Athlete’s Heart: When Enlargement Is Normal
Intense, sustained exercise enlarges the heart on purpose. Endurance athletes develop bigger chambers with mildly thicker walls, allowing the heart to pump more blood per beat. In a large study of elite Italian athletes, 45% had left ventricle diameters above the standard upper limit of normal, and 14% exceeded 60 millimeters. This is physiological remodeling, not disease.
The key differences between an athlete’s heart and a sick one are specific and measurable. In healthy athletes, all four chambers enlarge proportionally, the heart still squeezes strongly (ejection fraction stays normal or above), and the enlargement shrinks back toward normal when training stops. Wall thickness from exercise rarely exceeds 12 to 13 millimeters. In a study of nearly 500 collegiate athletes, not a single one had wall thickness above 14 millimeters. Anything over 15 millimeters is considered pathological until proven otherwise.

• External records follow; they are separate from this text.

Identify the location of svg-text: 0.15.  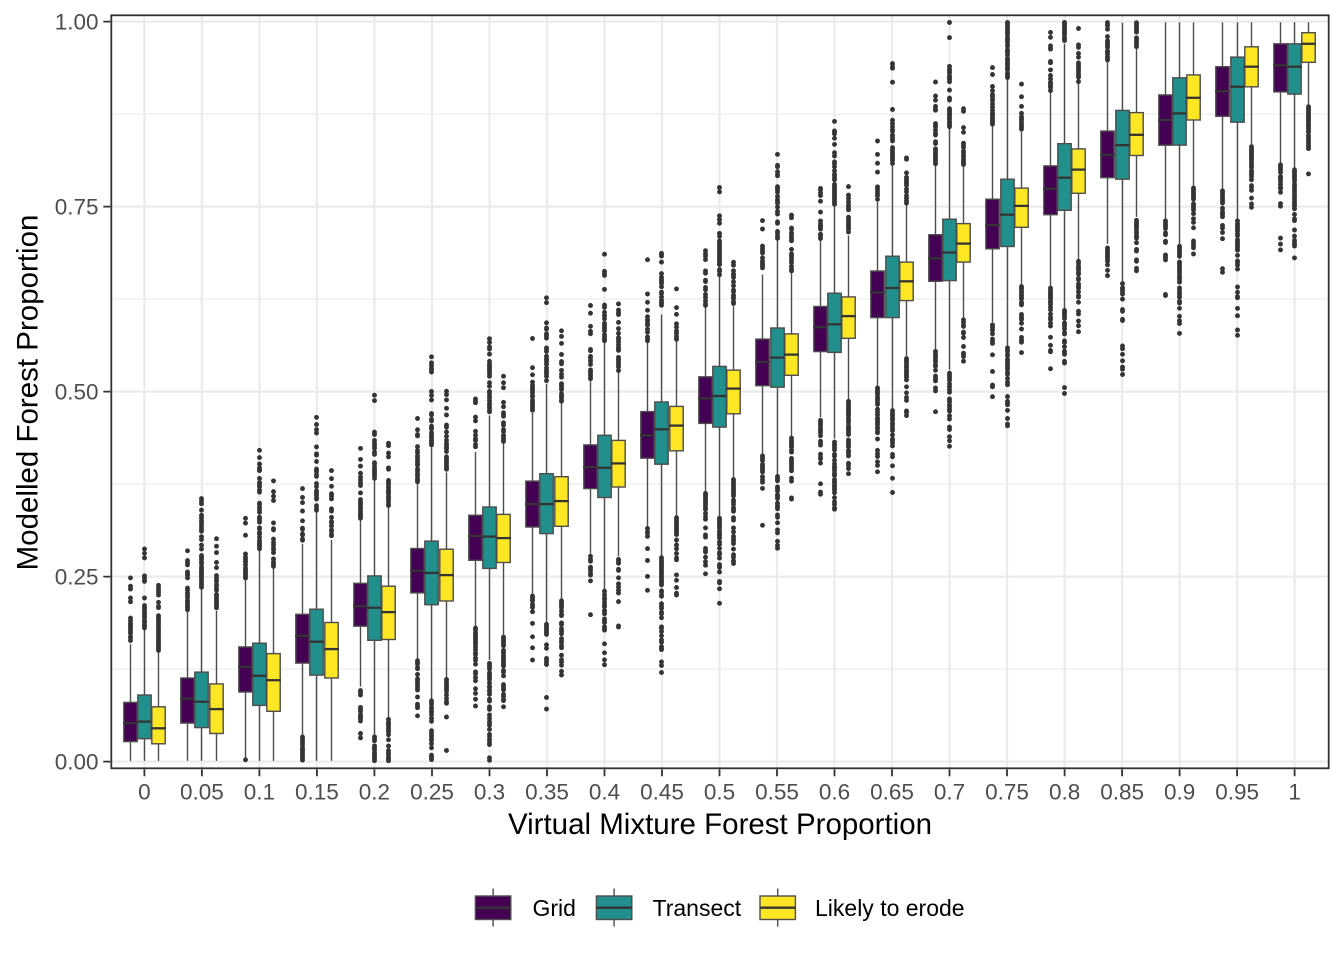
(317, 792).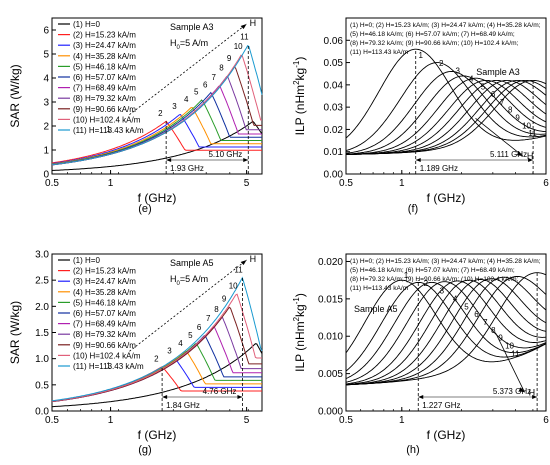 Image resolution: width=550 pixels, height=465 pixels. I want to click on y-tick-label: 0.05, so click(334, 64).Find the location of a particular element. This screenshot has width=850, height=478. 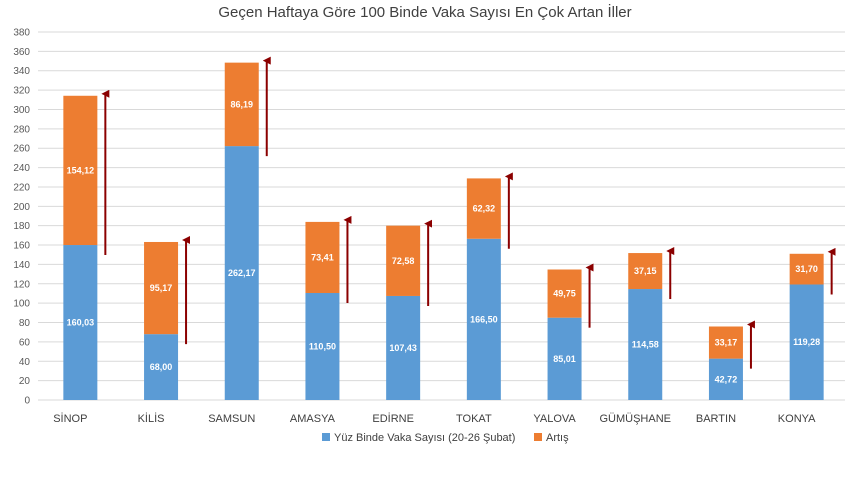

x-category-label: SAMSUN is located at coordinates (232, 419).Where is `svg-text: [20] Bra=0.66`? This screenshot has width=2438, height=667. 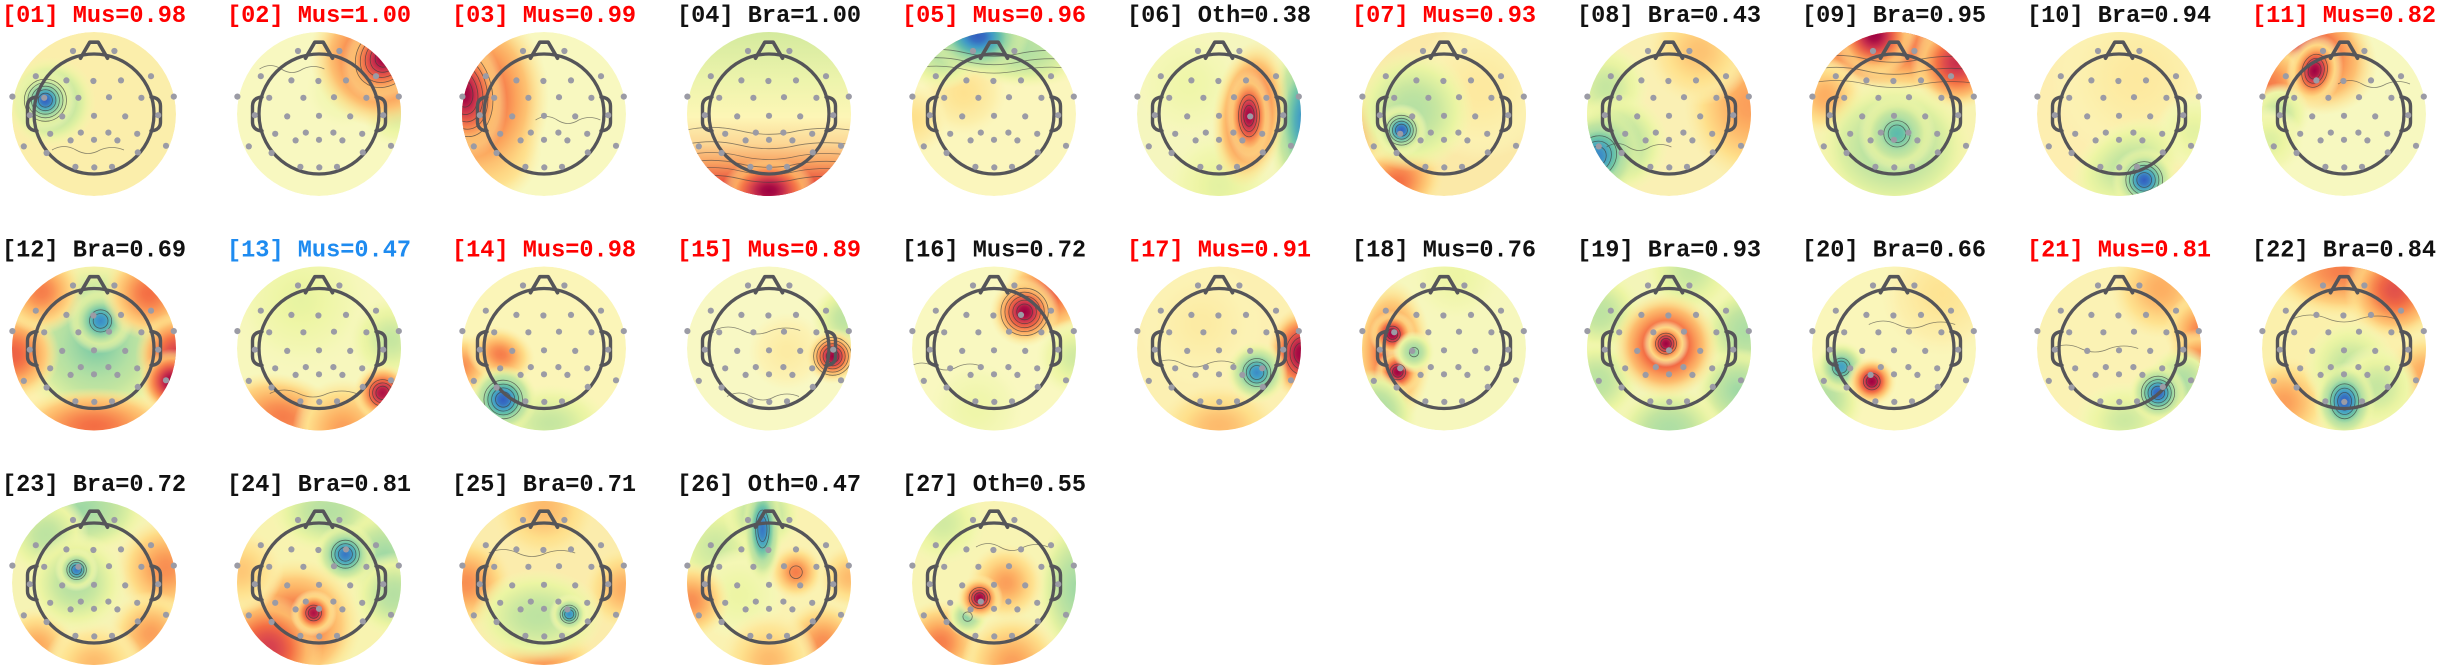 svg-text: [20] Bra=0.66 is located at coordinates (1894, 252).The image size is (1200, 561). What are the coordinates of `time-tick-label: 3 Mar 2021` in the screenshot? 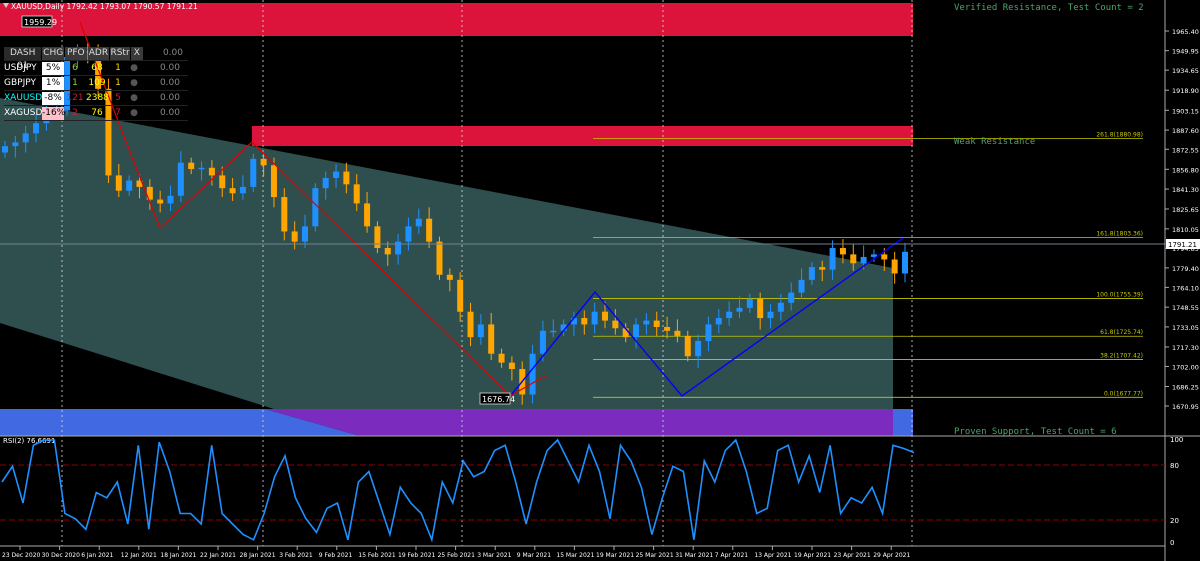 It's located at (494, 556).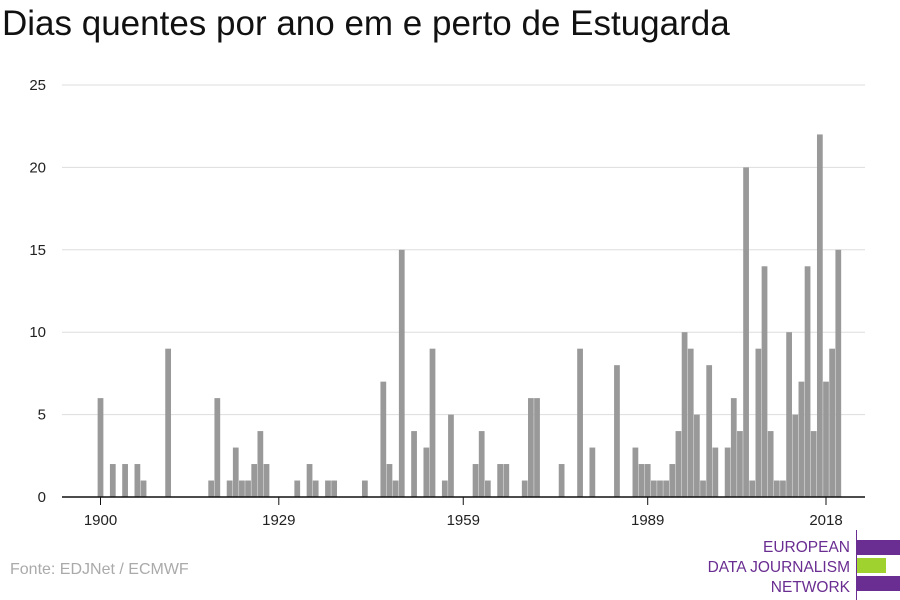  What do you see at coordinates (684, 414) in the screenshot?
I see `bar-1995` at bounding box center [684, 414].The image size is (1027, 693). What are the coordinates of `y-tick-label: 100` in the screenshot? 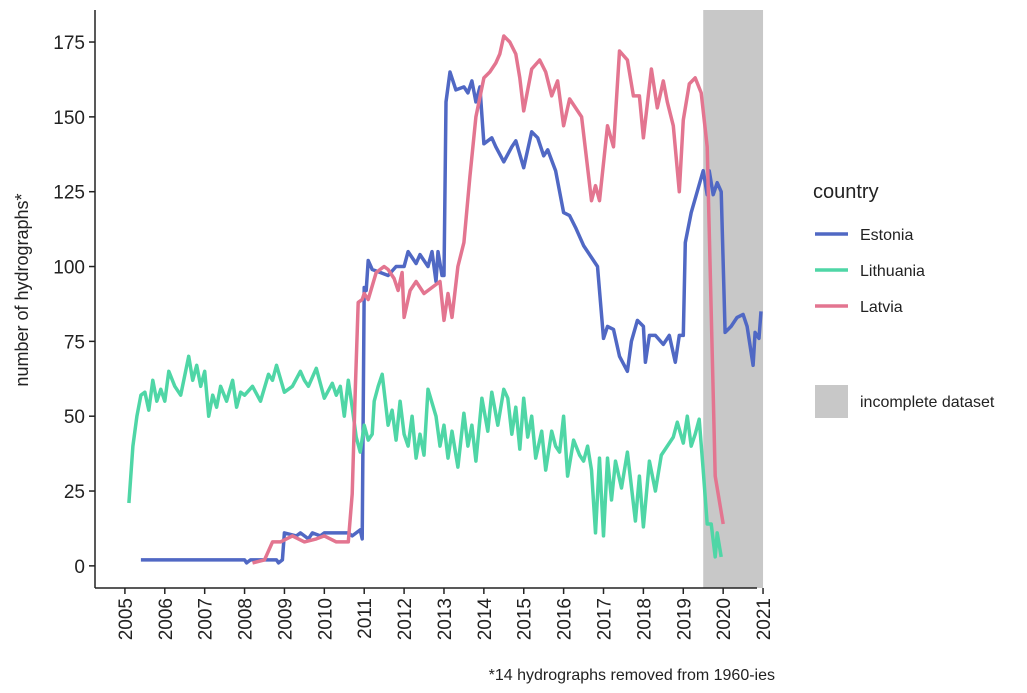 It's located at (69, 268).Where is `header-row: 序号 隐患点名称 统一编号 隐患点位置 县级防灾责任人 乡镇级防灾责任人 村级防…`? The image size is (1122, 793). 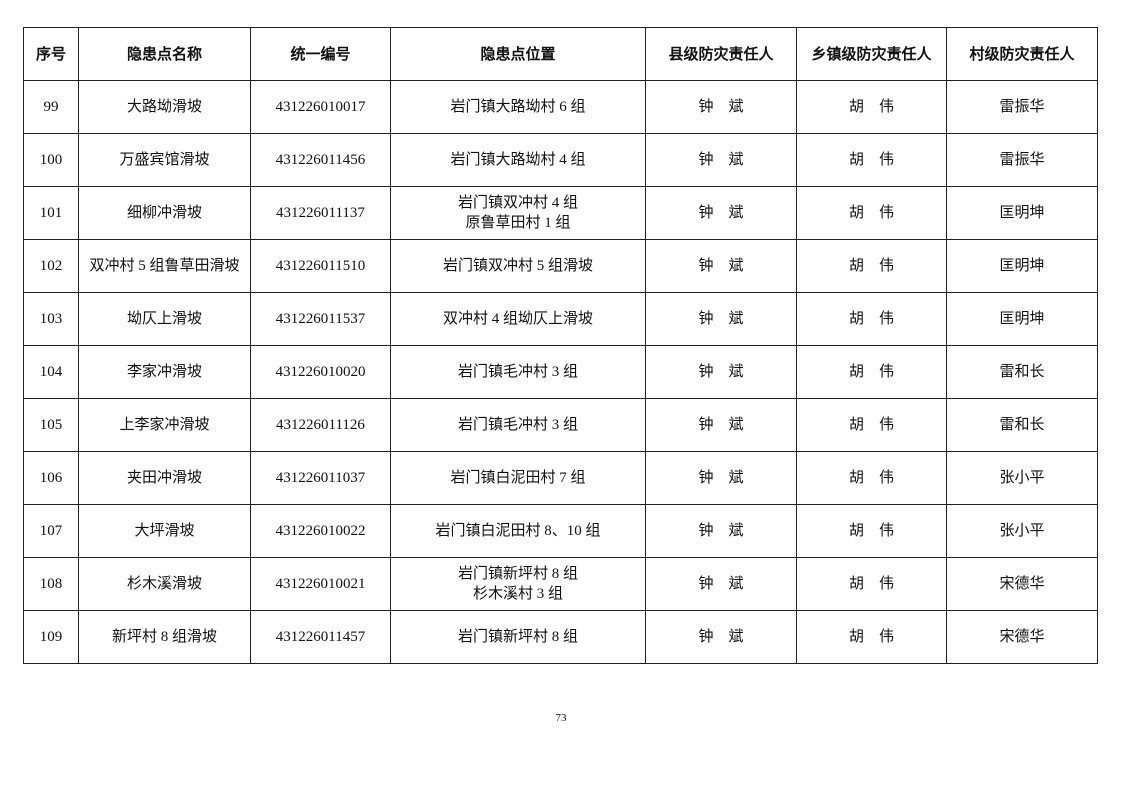 header-row: 序号 隐患点名称 统一编号 隐患点位置 县级防灾责任人 乡镇级防灾责任人 村级防… is located at coordinates (560, 54).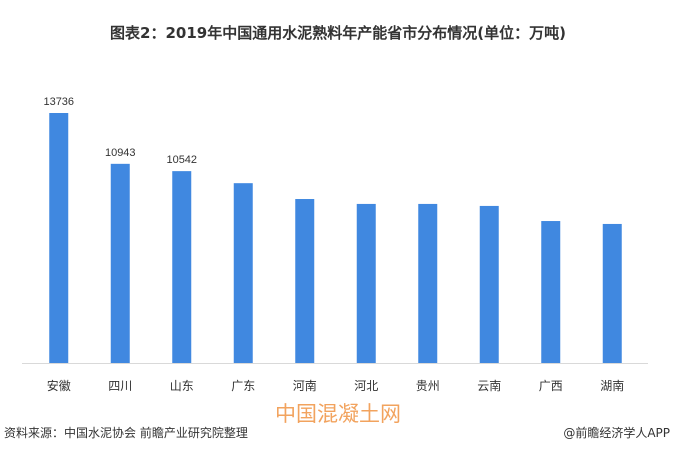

A diseased heart, by contrast, often shows lopsided enlargement (one chamber far bigger than the others), reduced pumping strength below 45%, and scar tissue visible on an MRI. It also doesn’t shrink back when activity stops.
How You Might Notice It
An enlarged heart often produces no symptoms in its early stages. As the condition progresses, the most common signs reflect the heart’s declining efficiency: shortness of breath during activity or while lying flat, swelling in the legs and ankles, fatigue that seems out of proportion to what you’re doing, and a sensation of rapid or irregular heartbeat. Some people notice they can’t exercise as hard as they used to without getting winded. These symptoms overlap with many other conditions, which is why imaging (usually an echocardiogram or chest X-ray) is needed to confirm that the heart is actually enlarged.
Can an Enlarged Heart Return to Normal?
It depends entirely on what caused it. An enlarged heart from uncontrolled high blood pressure can partially or fully reverse once blood pressure is managed. An athlete’s heart returns toward normal size within weeks to months of reduced training. Enlargement from pregnancy-related cardiomyopathy resolves completely in some women, though not all.
On the other hand, long-standing damage from cardiomyopathy, severe valve disease, or iron overload may be permanent, though treatment can stop the progression and improve how the heart functions. The goal in those cases shifts from reversing the enlargement to preventing heart failure, dangerous rhythms, and further deterioration. Treatment varies widely depending on the underlying cause, ranging from medications to procedures that repair or replace damaged valves.